REMNANTS AND REMANENCE [1]

The foundations of Robert Smithson’s Partially Buried Woodshed presents themselves as remnants with remanence. While the slow pace of entropy, and the faster pace of immolation, reduced the woodshed to the trace of a foundation, the space, the missing volume, is inhabited by memory. The persistence of memory has been in defiance of the many physical wounds inflicted upon the installation, with the sense of that residual energy seemingly threatining the authorites at Kent State University, such that they have sought to erase it as fully as possible. As ruins, the site became a container for many memories, and an 'open wound' in the Freudian sense of the melancholic's unresolvable anguish.

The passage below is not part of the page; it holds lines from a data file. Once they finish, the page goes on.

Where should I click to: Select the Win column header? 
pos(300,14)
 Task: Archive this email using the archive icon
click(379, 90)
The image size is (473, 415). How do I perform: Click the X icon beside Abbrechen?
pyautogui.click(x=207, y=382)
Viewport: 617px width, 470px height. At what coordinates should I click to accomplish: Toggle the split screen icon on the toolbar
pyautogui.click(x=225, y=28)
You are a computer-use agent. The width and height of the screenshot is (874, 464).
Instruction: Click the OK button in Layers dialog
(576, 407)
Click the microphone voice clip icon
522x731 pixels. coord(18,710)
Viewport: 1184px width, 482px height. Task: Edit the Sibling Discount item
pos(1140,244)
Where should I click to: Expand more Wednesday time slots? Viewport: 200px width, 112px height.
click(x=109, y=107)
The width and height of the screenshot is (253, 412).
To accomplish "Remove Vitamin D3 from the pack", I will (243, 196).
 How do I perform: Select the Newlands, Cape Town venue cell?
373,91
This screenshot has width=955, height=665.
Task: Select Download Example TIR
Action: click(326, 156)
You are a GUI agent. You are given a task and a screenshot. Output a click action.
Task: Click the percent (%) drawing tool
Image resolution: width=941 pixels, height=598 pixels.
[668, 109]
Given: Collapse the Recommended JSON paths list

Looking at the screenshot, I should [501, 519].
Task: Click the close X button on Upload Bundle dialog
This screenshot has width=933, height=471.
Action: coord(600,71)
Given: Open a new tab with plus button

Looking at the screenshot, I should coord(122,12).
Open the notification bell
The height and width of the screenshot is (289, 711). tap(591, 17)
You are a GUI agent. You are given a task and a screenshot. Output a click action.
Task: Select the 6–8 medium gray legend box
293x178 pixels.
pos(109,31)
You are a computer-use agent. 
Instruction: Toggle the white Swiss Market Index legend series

Robert Smithson, Partially Buried Woodshed
The eerie ears of the acoustic mirrors on England ’s coasts, resonate with these residual traces. Here, the metaphysical drifts in the ether by way of acoustics. Once at the cutting edge of technology, and deployed for the monitoring of enemy approaches, the acoustic mirrors were quickly abandoned with the advent of radars. Yet, they did not cease their collection and amplification of sound. While materially they disintegrated, their asomatous presence continued to resonate. Tacita Dean captured the acoustic haunting in her film Sound Mirrors (1999), with the soundtrack conveying the ongoing remanence of the decaying mirrors. The mirrors' physical form remains, to a greater or lesser extent, yet their purpose has long since past. Brian Dillon reflects on the mirrors' 'melancholy presence', enhanced by their astonishing aesthetics [2].

Sound Mirror
[1] Thanks to author Martin Edmond for posting a piece from Julia Blackburn’s The Emperor’s Last Island which described the notion of remanence within dowsing.
[2] Brian Dillon (2003/4) Listening for the Enemy. Cabinet Online, 12.